Activity A:
Summarize the iron ore futures report below in two sentences.
Activity B:
In the iron ore futures report below, turn the paragraph that begins "Rebar futures rose by 1.59pct" into a list, keeping its main figures.

Text section:

Iron ore futures continued their upward trajectory on Friday, supported by expectations of additional stimulus measures.
China’s post-pandemic recovery has significantly slowed after a strong start in the first quarter, creating pressure on policymakers to implement new stimulus measures. The hopes for stimulus were further fueled by weak export data in June, with China experiencing its sharpest decline in exports since the onset of the COVID-19 pandemic three years ago.
However, analysts caution that any stimulus measures are likely to be limited due to the heavy debts, particularly in the struggling property sector. The property sector, which plays a significant role in steel demand, is burdened by substantial debts. The government recently provided support measures and indicated that more support is on the horizon.
Despite these developments, the steel market fundamentals remain uncertain due to adverse weather conditions, such as high temperatures and heavy rains in various parts of the country. As a result, there has been a rise in inventory levels of major finished steel products at Chinese warehouses.
At the Dalian Commodity Exchange, iron ore futures for the September contract witnessed a 2.54pct increase, reaching 849 yuan (USD 118.5). Similarly, Dalian coke and coking coal futures experienced gains of 1.98pct and 2.85pct respectively, with morning trades concluding at 2,219 yuan (USD 310) per ton and 1,425.5 yuan (USD 199) per ton.
Rebar futures rose by 1.59pct, settling at 3,774 yuan (USD 527) per ton, while HRC futures increased by 1.39pct, reaching 3,874 yuan (USD 541) per ton. Wire rod futures saw a 0.75pct increase, reaching 4,145 yuan (USD 579) per ton. Stainless steel futures remained relatively stable at 14,960 yuan (USD 2,089) per ton.

Material supplied:
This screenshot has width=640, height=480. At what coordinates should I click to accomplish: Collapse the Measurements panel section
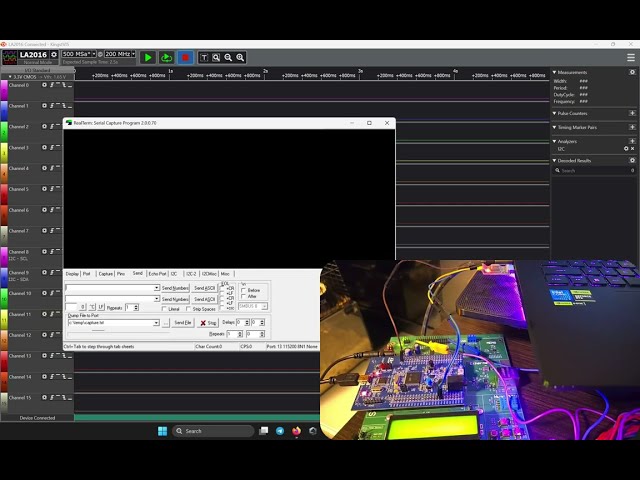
* * *
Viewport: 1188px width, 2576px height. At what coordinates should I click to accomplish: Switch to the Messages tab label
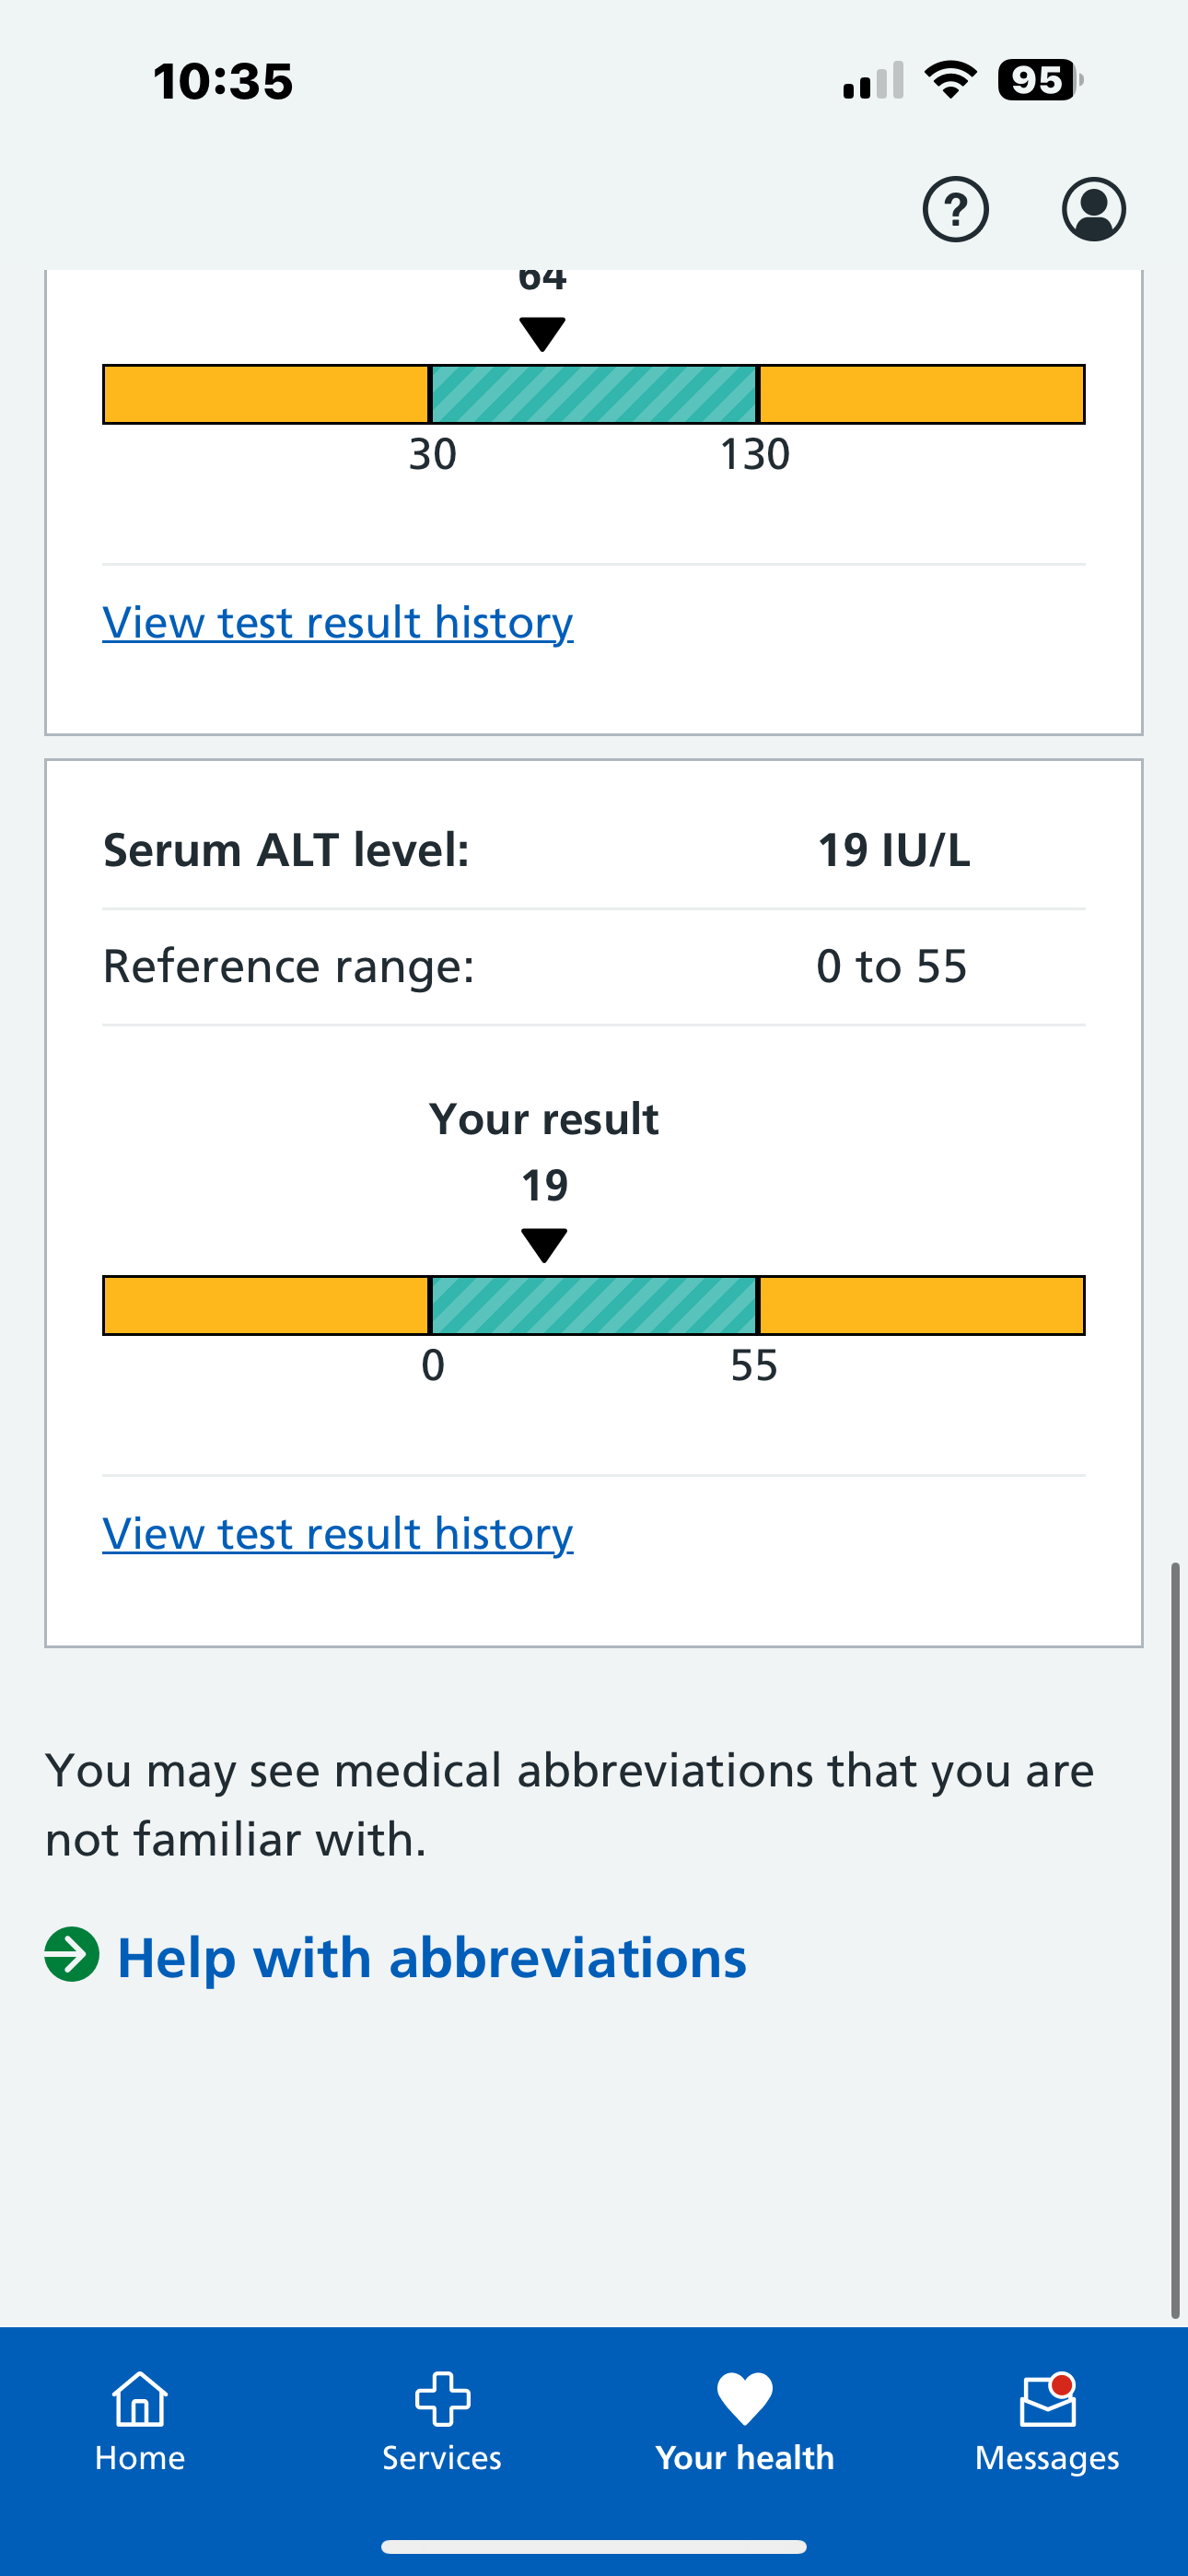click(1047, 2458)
---
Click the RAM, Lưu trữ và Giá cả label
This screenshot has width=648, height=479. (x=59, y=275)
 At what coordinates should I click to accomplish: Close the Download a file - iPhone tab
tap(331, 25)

Task response A:
Iron ore futures kept rising on Friday on expectations of more stimulus in China, where the post-pandemic recovery has slowed and June exports saw their sharpest drop since the pandemic began. Analysts warn that heavy debts, especially in the property sector, will likely limit any stimulus, while adverse weather has left steel market fundamentals uncertain and pushed up inventories of major finished steel products at Chinese warehouses.

Task response B:
- Rebar futures: up 1.59pct, settling at 3,774 yuan (USD 527) per ton
- HRC futures: up 1.39pct, reaching 3,874 yuan (USD 541) per ton
- Wire rod futures: up 0.75pct, reaching 4,145 yuan (USD 579) per ton
- Stainless steel futures: relatively stable at 14,960 yuan (USD 2,089) per ton